Annalise’s Kidney Abnormality: Part II

So if the title leads you to think you missed something, you probably did! Read/skim Part I to catch up.

Opening Scene: the proud and sleep-deprived Mama brings her 6-week old daughter to the Radiology department at the UVa hospital for precautionary tests.

I haven’t actually met the urologist yet, but I am sitting here waiting for Annalise to have two tests. First, she’ll have a VCUG, which, as explained by the nurse (over the phone), will test for any reflux from the bladder. Apparently this is a common problem associated with kidney abnormalities. So I’ve heard a lot about the VCUG on mommy boards on the internet. I’ll later find out the results are extremely important when it comes to urinary tract infections, which can turn into bladder infections, which then can become kidney infections (each with increasing risks). Reflux is measured on a scale of severity, but any reflux is a problem with which to be dealt. This makes me nervous.
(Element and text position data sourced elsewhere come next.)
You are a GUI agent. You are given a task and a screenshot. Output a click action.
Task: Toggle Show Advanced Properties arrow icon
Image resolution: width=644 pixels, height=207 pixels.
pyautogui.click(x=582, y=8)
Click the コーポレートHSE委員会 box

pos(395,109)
After the VCUG, we’ll have an ultrasound; this time it will not be a prenatal one. The technician will probe Annalise’s tummy and compare her kidneys. They are looking for any more dilation, and a better understanding of her anatomy, which seems to be abnormal.

After these tests, a normal patient would go upstairs (and through the woods, and around the pond) to the middle of nowhere the Urology clinic and go over the results. But since we’re local (and more flexible), we get to come back another day and meet with the urologist. Joy. I just love the whole hospital experience – let’s drag this out do this again!

Still with me? Because right now, I’m still sitting in the waiting room, with the buzzer that the receptionist gave me after checking in. Am I waiting for a table at Outback, or to place my baby on a cold table? It’s easy to forget where you are with the windowless room and the fluorescent lights... Anywho, Annalise is by far the youngest here. But probably noone in the room suspects that she is the one who is the patient. We hadn’t  people-watched waited long, before we are called back.

I wheel the stroller back to a room with equipment that towers over the room. I try to swallow my fears, and follow the nurse/technician’s instructions: take off Annalise’s clothes; put this HUGE gown on her little body; remove her diaper. She’s not too upset – until they take her and try to insert a catheter. It’s the smallest catheter I’d ever seen – and I think it was still too big for her little private parts. She’s in pain, and because she resists, it takes them even longer (and probably makes the pain worse). I am in agony; there is nothing I can do. I try to give her a pacifier (she’d barely even seen one before this day) that was drenched in sugar water (also something new to her). She surprisingly takes to it, but she still sobs between her desperate sucks. I hate standing here, doing nothing, as they strap her down to the table. And I now become associated with her experience of pain, instead of the comforting Mama. The nurses reassure me that the worst is over. Annalise had worn herself out, and she drifts into sleep. They insert some dye into her bladder through the catheter, and they watch it as the machine scans and moves around her. It was pretty incredible to see technology at work. Apparently reflux usually is seen when she pees, so when she did her business, we were done. I would later discuss the results with the urologist, but they say that they didn’t see any signs of reflux.

What a relief. Now unstrap my baby and get me out of here! VCUG – check.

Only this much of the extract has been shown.